Sumenep||angkatberita – Proyek pembangunan jalan makadam di Dusun Junjungan, Desa Jaba’an, Kecamatan Manding, kian menuai sorotan tajam. Selain dikerjakan tanpa papan nama, proyek ini juga diduga tidak sesuai spesifikasi teknis dan memunculkan tanda tanya besar terkait transparansi anggaran, Minggu (19/4/2026).
Di lapangan, proyek yang seharusnya menjadi akses penting bagi warga itu justru memicu kegelisahan. Tidak ada informasi resmi mengenai nilai anggaran, sumber dana, pelaksana kegiatan, maupun durasi pengerjaan. Kondisi ini membuat proyek tersebut disebut-sebut sebagai “proyek siluman”.
Seorang narasumber yang meminta identitasnya dirahasiakan mengungkapkan kejanggalan dari sisi volume pekerjaan yang dinilai tidak sebanding dengan dugaan anggaran.

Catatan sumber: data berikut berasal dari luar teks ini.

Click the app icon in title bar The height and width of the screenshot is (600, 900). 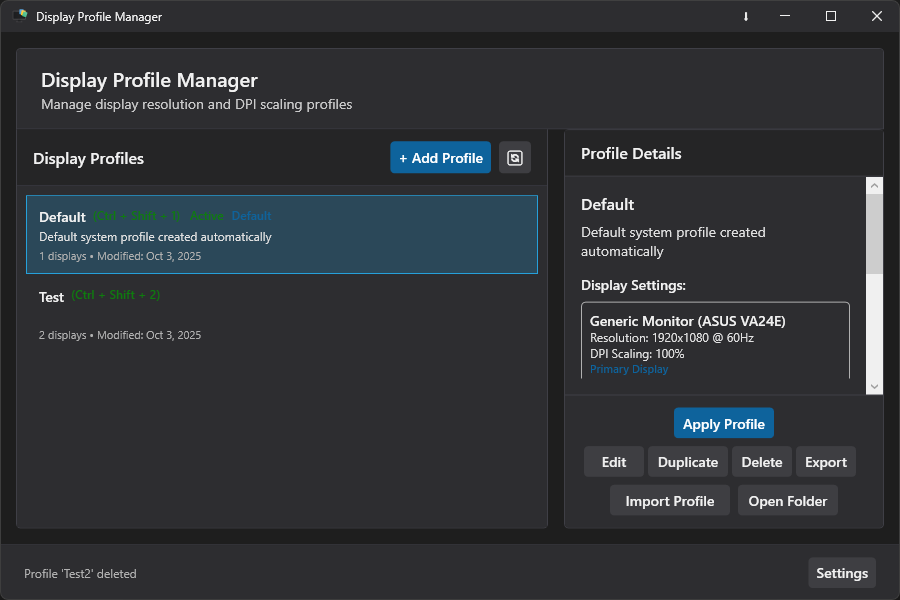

“Kalau itu makadam, misalnya anggarannya Rp300 juta, saya yakin panjang jalannya tidak akan segitu. Bahkan kalau Rp200 juta saja, volumenya masih jauh dari yang terlihat sekarang. Anehnya, sampai hari ini tidak ada prasasti atau papan proyek,” ungkapnya.
Ketiadaan papan nama proyek dinilai sebagai pelanggaran serius terhadap prinsip transparansi penggunaan anggaran publik. Padahal, papan informasi merupakan kewajiban mutlak dalam setiap kegiatan pembangunan yang bersumber dari dana pemerintah.
Tak hanya itu, kualitas pekerjaan juga menjadi sorotan. Warga menilai pengerjaan jalan terkesan asal jadi, dengan material yang diragukan kualitasnya. Bahkan, muncul dugaan penggunaan material dari sumber ilegal yang berpotensi melanggar aturan lingkungan.
Kondisi ini semakin memperkuat dugaan bahwa proyek tersebut tidak hanya bermasalah secara teknis, tetapi juga secara administratif.
Di sisi lain, sumber anggaran proyek juga masih simpang siur. Informasi yang beredar menyebutkan proyek tersebut berasal dari Pokok-Pokok Pikiran (Pokir) anggota DPRD, namun diduga terjadi pengalihan lintas daerah pemilihan (dapil) tanpa penjelasan terbuka kepada publik.
Sejumlah pihak menilai, jika benar terjadi pengalihan tanpa mekanisme resmi dan transparan, hal tersebut berpotensi melanggar kode etik dan mencederai fungsi representasi DPRD.